The Nationals never did get that victory. They went home for the winter, and they did not get another look at the Dodgers until Monday.
It was a cool evening at Dodger Stadium. Gonzalez started, again. The Nationals piled up four runs against an underwhelming Dodgers starter, again. The Nationals won, again.
The score this time was 4-2. The first meeting of what might be the two best teams in the National League went to the Nationals.
There was no shame in the defeat. The Nationals have scored the most runs in the major leagues. The Dodgers’ starter, Hyun-Jin Ryu, completed the seventh inning for the first time in three years.
But he also put them into a 4-0 hole, even with magnificent hit-saving plays from third baseman Logan Forsythe, shortstop Corey Seager and right fielder Yasiel Puig.
The Dodgers closed within 4-2 in the sixth inning, and Seager doubled to start the eighth, bringing the potential tying run to the plate against left-handed reliever Enny Romero.
Seager never even got to third base. With Cody Bellinger, Adrian Gonzalez and Chase Utley marooned on the bench, the inning ended with Franklin Gutierrez striking out and Enrique Hernandez grounding out.
Gutierrez, whose sole role on the Dodgers is to hit left-handers, is batting .226 against them. He also has one hit in 14 at-bats with runners in scoring position.
Manager Dave Roberts said he trusted Gutierrez’s career record against left-handers and did not consider batting for him.
“He’s on this club to hit left-handed pitching,” Roberts said.
In the ninth inning, against the team with the most combustible bullpen in the majors, the Dodgers did use Utley and Bellinger as pinch-hitters.
Utley struck out, but Bellinger doubled. Oliver Perez got Yasmani Grandal for the last out, becoming the sixth Washington pitcher to record a save this season.
The Dodgers stacked their lineup with right-handed bats against the left-handed Gonzalez (5-1). They were so determined to get the platoon advantage that they benched all three of their first basemen — Bellinger, Gonzalez and Utley — and Hernandez made his major league debut at the position.
Gonzalez is something of a worker bee in Washington’s star-studded rotation. Max Scherzer and Stephen Strasburg head the rotation, a combined $385-million worth of excellence. Tanner Roark started for Team USA in the semifinals of the World Baseball Classic.
And then there is Gonzalez, a former first-round pick who was traded four times by age 26. He found a home with the Nationals, with whom he won 21 games his first year, but he has faded into relative obscurity since then.
Except against the Dodgers, that is. He has started seven games against them, including that game in October. He has lost once, and his ERA against them is 1.89.
“Our guys are on the fastball, aggressive to the fastball,” Roberts said. “He’s a guy that commands his secondary [pitches] probably better than his fastball.
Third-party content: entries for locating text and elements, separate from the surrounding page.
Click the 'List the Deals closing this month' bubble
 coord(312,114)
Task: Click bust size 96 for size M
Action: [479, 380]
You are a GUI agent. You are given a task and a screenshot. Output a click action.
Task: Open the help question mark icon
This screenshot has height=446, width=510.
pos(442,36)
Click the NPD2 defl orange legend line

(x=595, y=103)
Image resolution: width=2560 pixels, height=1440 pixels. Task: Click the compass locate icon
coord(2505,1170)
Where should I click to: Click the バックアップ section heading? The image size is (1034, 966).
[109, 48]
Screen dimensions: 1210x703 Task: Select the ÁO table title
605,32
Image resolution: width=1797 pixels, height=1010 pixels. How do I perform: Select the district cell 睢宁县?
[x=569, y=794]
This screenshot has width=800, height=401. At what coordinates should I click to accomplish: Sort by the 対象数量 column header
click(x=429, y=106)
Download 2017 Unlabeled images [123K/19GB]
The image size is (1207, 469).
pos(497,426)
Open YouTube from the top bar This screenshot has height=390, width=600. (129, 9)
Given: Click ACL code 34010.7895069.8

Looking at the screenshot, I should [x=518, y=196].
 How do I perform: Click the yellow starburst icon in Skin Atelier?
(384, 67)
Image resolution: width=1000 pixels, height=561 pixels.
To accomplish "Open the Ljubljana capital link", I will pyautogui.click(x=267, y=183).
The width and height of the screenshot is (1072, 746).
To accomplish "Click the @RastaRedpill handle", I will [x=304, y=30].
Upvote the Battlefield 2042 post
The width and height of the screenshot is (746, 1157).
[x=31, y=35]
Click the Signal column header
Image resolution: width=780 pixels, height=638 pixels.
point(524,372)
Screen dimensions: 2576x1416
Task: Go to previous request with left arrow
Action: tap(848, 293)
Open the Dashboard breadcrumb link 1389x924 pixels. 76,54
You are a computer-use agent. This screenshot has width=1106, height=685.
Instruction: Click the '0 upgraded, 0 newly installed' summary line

He pitched backward a lot tonight.”
On Monday, Gonzalez gave up two runs and four hits in six innings. Ryu (2-6) gave up four runs and seven hits in seven innings and Roberts said Ryu had earned another start.
He started well Monday, breaking the bat of the first hitter, Trea Turner. He also struck out Bryce Harper, Ryan Zimmerman and Daniel Murphy in succession.
He got two strikes on the next hitter, Anthony Rendon, then threw three balls. On the next pitch, Rendon homered.
In the fourth inning, the Nationals grouped three hits against Ryu, the last a two-run, two-out single by Matt Wieters.
The Nationals took a 4-0 lead in the fifth inning, when Harper singled home Turner, who had singled and moved into scoring position on a wild pitch by Ryu.